Please restate the following records word for word.

## Dataset excerpts
__________________________________________________
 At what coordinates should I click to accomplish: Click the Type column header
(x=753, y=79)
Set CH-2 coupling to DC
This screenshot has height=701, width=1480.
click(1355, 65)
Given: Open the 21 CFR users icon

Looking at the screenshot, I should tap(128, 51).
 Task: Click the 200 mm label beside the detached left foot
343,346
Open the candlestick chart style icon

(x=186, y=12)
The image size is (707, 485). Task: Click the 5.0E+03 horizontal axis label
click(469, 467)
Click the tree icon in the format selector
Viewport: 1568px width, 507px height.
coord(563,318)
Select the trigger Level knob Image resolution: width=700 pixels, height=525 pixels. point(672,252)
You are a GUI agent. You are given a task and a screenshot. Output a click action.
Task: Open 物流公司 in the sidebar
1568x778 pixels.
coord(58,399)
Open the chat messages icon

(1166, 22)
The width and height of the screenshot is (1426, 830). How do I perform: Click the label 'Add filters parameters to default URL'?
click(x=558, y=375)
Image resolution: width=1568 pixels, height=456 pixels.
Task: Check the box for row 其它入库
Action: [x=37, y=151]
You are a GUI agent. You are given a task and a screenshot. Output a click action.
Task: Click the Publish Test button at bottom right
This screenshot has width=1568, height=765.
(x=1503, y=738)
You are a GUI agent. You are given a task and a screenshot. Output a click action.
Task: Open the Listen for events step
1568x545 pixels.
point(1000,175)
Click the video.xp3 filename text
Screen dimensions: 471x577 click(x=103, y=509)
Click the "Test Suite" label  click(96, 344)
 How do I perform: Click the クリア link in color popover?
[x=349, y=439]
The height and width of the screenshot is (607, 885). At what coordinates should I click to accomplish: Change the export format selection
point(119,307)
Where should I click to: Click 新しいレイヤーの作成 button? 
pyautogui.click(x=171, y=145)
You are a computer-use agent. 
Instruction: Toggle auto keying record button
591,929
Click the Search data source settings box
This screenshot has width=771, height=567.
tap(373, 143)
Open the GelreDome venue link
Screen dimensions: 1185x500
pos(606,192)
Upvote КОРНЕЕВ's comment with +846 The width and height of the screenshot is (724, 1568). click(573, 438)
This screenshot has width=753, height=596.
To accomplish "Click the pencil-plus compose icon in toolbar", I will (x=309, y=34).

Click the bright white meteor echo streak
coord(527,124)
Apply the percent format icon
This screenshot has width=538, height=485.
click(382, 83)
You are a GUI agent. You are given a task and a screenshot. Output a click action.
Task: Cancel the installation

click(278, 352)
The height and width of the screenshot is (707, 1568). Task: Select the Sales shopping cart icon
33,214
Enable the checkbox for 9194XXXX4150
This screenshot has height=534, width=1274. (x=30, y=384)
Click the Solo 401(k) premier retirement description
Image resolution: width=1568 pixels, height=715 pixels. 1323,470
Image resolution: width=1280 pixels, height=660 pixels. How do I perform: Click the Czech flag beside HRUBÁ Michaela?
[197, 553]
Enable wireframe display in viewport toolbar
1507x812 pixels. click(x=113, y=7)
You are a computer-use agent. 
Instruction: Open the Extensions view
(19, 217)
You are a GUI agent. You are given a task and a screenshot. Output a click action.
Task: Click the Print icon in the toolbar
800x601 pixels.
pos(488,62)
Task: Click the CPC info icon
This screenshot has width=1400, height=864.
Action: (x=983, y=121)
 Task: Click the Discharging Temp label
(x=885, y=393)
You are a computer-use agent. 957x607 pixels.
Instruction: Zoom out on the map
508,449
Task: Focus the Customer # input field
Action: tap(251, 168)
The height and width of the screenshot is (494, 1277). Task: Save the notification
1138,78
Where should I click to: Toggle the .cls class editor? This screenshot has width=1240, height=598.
__________________________________________________
## Output
 At what coordinates should I click to accomplish: Click the Type column header
(x=753, y=79)
Set CH-2 coupling to DC
This screenshot has height=701, width=1480.
click(1355, 65)
Given: Open the 21 CFR users icon

Looking at the screenshot, I should tap(128, 51).
 Task: Click the 200 mm label beside the detached left foot
343,346
Open the candlestick chart style icon

(x=186, y=12)
The image size is (707, 485). Task: Click the 5.0E+03 horizontal axis label
click(469, 467)
Click the tree icon in the format selector
Viewport: 1568px width, 507px height.
coord(563,318)
Select the trigger Level knob Image resolution: width=700 pixels, height=525 pixels. point(672,252)
You are a GUI agent. You are given a task and a screenshot. Output a click action.
Task: Open 物流公司 in the sidebar
1568x778 pixels.
coord(58,399)
Open the chat messages icon

(1166, 22)
The width and height of the screenshot is (1426, 830). How do I perform: Click the label 'Add filters parameters to default URL'?
click(x=558, y=375)
Image resolution: width=1568 pixels, height=456 pixels.
Task: Check the box for row 其它入库
Action: [x=37, y=151]
You are a GUI agent. You are given a task and a screenshot. Output a click action.
Task: Click the Publish Test button at bottom right
This screenshot has width=1568, height=765.
(x=1503, y=738)
You are a GUI agent. You are given a task and a screenshot. Output a click action.
Task: Open the Listen for events step
1568x545 pixels.
point(1000,175)
Click the video.xp3 filename text
Screen dimensions: 471x577 click(x=103, y=509)
Click the "Test Suite" label  click(96, 344)
 How do I perform: Click the クリア link in color popover?
[x=349, y=439]
The height and width of the screenshot is (607, 885). At what coordinates should I click to accomplish: Change the export format selection
point(119,307)
Where should I click to: Click 新しいレイヤーの作成 button? 
pyautogui.click(x=171, y=145)
You are a computer-use agent. 
Instruction: Toggle auto keying record button
591,929
Click the Search data source settings box
This screenshot has width=771, height=567.
tap(373, 143)
Open the GelreDome venue link
Screen dimensions: 1185x500
pos(606,192)
Upvote КОРНЕЕВ's comment with +846 The width and height of the screenshot is (724, 1568). click(573, 438)
This screenshot has width=753, height=596.
To accomplish "Click the pencil-plus compose icon in toolbar", I will (x=309, y=34).

Click the bright white meteor echo streak
coord(527,124)
Apply the percent format icon
This screenshot has width=538, height=485.
click(382, 83)
You are a GUI agent. You are given a task and a screenshot. Output a click action.
Task: Cancel the installation

click(278, 352)
The height and width of the screenshot is (707, 1568). Task: Select the Sales shopping cart icon
33,214
Enable the checkbox for 9194XXXX4150
This screenshot has height=534, width=1274. (x=30, y=384)
Click the Solo 401(k) premier retirement description
Image resolution: width=1568 pixels, height=715 pixels. 1323,470
Image resolution: width=1280 pixels, height=660 pixels. How do I perform: Click the Czech flag beside HRUBÁ Michaela?
[197, 553]
Enable wireframe display in viewport toolbar
1507x812 pixels. click(x=113, y=7)
You are a computer-use agent. 
Instruction: Open the Extensions view
(19, 217)
You are a GUI agent. You are given a task and a screenshot. Output a click action.
Task: Click the Print icon in the toolbar
800x601 pixels.
pos(488,62)
Task: Click the CPC info icon
This screenshot has width=1400, height=864.
Action: (x=983, y=121)
 Task: Click the Discharging Temp label
(x=885, y=393)
You are a computer-use agent. 957x607 pixels.
Instruction: Zoom out on the map
508,449
Task: Focus the Customer # input field
Action: tap(251, 168)
The height and width of the screenshot is (494, 1277). Task: Save the notification
1138,78
Where should I click to: Toggle the .cls class editor? This screenshot has width=1240, height=598.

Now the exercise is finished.